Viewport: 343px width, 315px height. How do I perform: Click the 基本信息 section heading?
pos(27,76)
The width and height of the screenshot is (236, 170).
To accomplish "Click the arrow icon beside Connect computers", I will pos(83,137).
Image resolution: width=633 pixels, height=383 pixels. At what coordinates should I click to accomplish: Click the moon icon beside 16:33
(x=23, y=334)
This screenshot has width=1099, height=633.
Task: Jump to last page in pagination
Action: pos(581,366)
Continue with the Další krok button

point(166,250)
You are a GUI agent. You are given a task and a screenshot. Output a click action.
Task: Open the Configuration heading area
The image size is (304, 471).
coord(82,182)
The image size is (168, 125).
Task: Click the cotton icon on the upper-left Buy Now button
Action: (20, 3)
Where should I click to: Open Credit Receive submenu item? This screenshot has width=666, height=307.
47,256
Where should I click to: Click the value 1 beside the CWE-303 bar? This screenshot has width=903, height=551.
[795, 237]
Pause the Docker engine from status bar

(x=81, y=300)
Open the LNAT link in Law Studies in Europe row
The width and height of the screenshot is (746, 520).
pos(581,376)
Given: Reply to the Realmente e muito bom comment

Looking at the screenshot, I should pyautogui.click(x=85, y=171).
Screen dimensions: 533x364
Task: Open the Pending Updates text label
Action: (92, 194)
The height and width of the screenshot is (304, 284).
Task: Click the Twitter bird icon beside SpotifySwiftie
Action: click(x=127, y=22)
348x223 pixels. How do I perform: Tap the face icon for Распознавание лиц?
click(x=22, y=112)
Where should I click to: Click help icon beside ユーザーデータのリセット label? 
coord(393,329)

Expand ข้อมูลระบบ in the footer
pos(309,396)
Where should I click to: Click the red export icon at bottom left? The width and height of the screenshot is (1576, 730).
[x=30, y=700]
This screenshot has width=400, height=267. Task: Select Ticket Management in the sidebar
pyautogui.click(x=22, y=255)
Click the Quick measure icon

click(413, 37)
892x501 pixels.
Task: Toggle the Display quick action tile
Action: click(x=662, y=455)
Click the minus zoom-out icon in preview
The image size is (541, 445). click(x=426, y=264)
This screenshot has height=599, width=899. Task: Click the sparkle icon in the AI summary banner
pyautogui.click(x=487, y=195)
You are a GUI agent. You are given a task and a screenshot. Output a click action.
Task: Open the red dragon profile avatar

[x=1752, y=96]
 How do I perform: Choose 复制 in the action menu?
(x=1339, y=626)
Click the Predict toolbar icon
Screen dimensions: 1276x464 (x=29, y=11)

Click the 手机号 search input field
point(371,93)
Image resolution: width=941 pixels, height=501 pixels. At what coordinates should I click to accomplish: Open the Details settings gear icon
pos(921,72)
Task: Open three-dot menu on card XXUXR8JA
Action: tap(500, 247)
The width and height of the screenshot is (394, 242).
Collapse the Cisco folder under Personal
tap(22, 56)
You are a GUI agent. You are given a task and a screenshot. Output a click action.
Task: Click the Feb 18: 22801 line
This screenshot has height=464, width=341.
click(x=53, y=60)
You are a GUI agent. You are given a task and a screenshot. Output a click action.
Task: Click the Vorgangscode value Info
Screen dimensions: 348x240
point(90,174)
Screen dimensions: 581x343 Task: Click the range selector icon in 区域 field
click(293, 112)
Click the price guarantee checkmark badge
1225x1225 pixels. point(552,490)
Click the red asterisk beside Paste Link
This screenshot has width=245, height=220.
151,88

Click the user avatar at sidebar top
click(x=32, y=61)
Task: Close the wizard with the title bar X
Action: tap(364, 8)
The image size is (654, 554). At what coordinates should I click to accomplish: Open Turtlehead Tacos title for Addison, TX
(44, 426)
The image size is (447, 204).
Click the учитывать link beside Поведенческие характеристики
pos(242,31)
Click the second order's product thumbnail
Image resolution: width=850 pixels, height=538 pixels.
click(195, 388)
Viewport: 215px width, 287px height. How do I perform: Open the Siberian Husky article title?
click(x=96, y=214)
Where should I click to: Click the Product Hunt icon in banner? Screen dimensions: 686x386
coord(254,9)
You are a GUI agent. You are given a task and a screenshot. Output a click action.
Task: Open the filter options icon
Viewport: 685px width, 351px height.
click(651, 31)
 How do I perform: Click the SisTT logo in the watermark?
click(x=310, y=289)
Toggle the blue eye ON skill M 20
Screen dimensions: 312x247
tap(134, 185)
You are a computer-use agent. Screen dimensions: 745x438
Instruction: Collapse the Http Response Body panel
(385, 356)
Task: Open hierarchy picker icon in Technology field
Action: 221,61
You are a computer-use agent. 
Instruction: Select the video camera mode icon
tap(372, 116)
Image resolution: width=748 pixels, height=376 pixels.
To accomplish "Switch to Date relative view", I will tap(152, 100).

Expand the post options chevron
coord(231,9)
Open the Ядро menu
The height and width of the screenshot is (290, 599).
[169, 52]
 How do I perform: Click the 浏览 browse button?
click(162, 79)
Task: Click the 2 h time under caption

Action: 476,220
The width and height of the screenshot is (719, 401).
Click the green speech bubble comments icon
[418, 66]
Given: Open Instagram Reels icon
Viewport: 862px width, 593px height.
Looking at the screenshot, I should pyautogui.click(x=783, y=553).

▬▬▬▬▬▬▬▬▬▬

TASK ITEM
Look through the entries above, and wherever a line holds the word "will", copy it.

EXERCISE RESPONSE
To accomplish "Click the arrow icon beside Connect computers", I will pos(83,137).
To accomplish "Switch to Date relative view", I will tap(152, 100).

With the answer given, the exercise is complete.